When you reach the line that holds "You are a computer-use", start copying exactly and keep going through the final line of the data, leaving out pictures.

[[ Data for this exercise, beginning ]]

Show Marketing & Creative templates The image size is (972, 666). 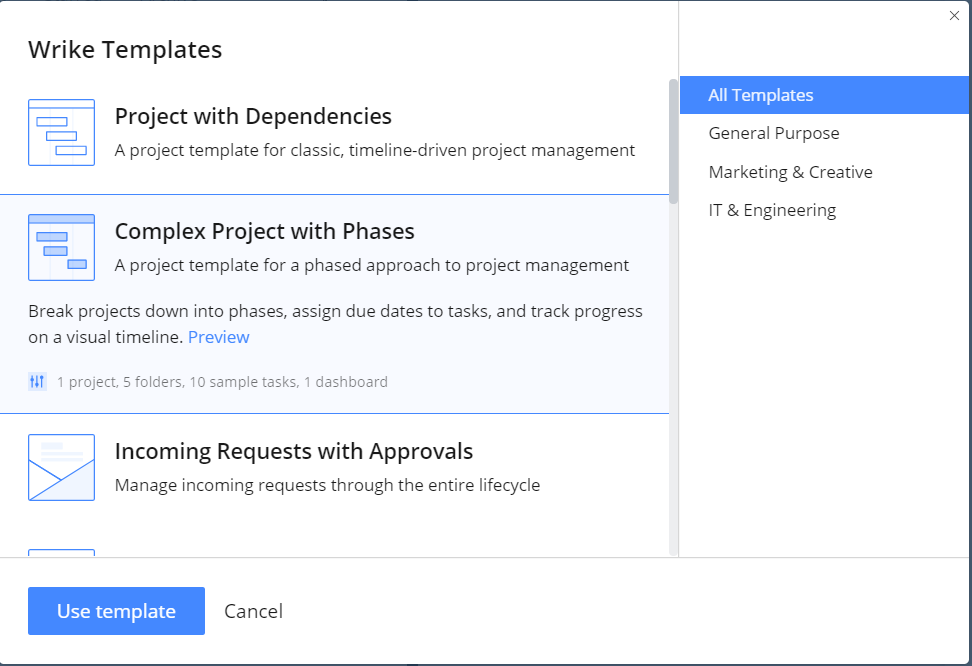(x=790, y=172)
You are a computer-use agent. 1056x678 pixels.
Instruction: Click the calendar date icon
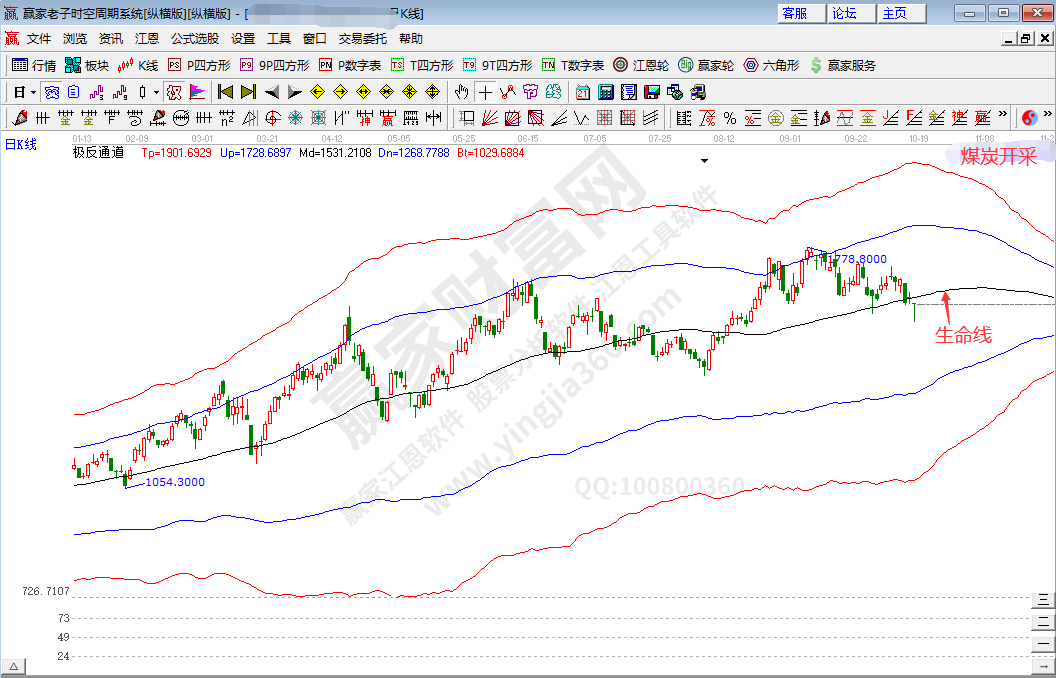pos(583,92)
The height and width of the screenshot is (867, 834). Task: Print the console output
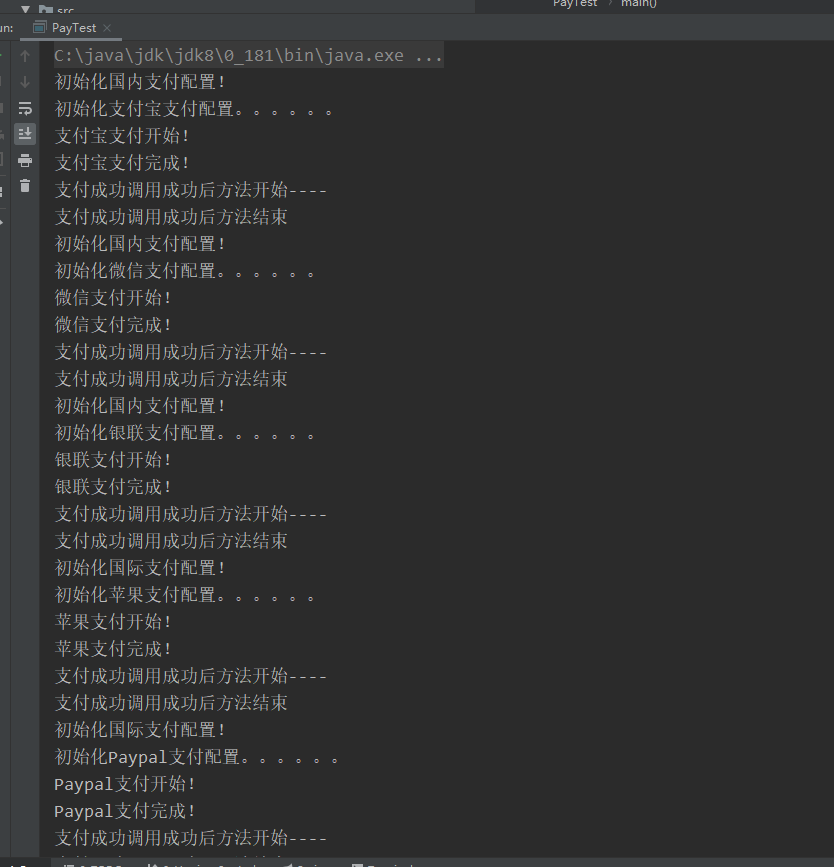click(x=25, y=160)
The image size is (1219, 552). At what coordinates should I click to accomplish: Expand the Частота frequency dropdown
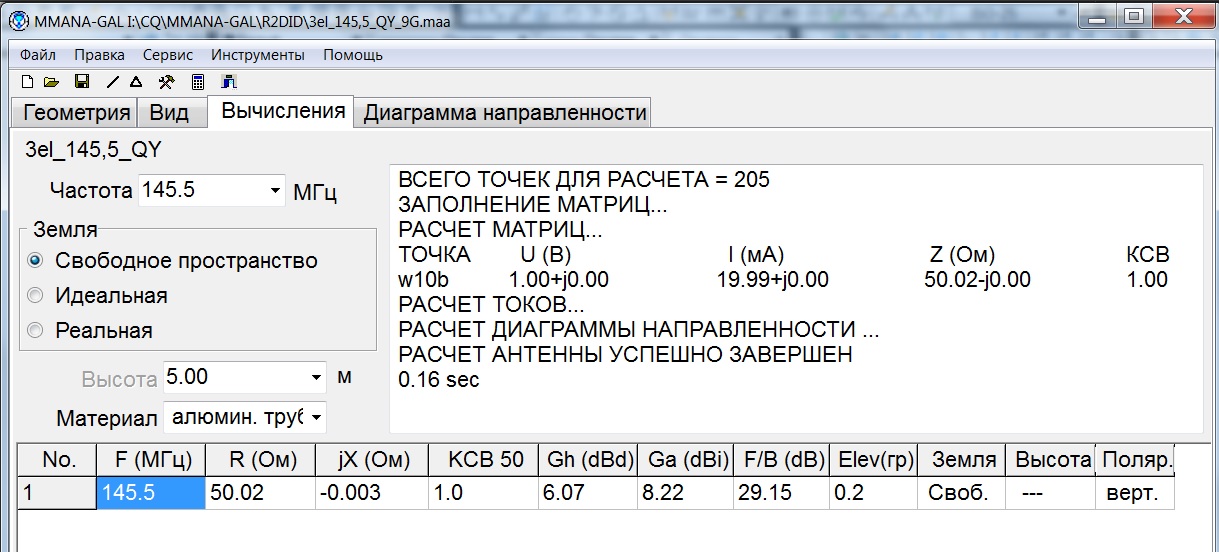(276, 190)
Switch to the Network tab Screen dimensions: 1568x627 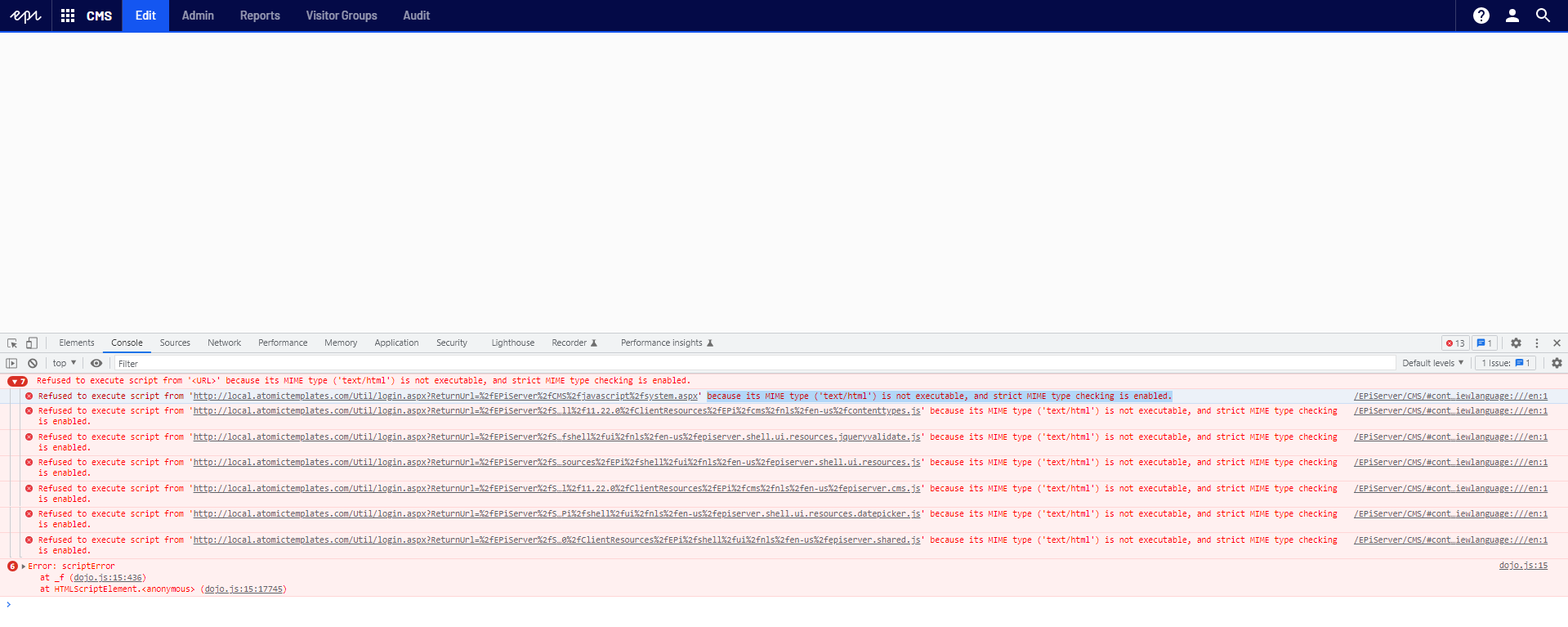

[[ Data for this exercise, end ]]

- _Answer space_:
You are a computer-use agent. 1056x678 pixels.
Instruction: Click the calendar date icon
pos(583,92)
The height and width of the screenshot is (867, 834). Task: Print the console output
click(x=25, y=160)
The image size is (1219, 552). At what coordinates should I click to accomplish: Expand the Частота frequency dropdown
(276, 190)
Switch to the Network tab Screen dimensions: 1568x627 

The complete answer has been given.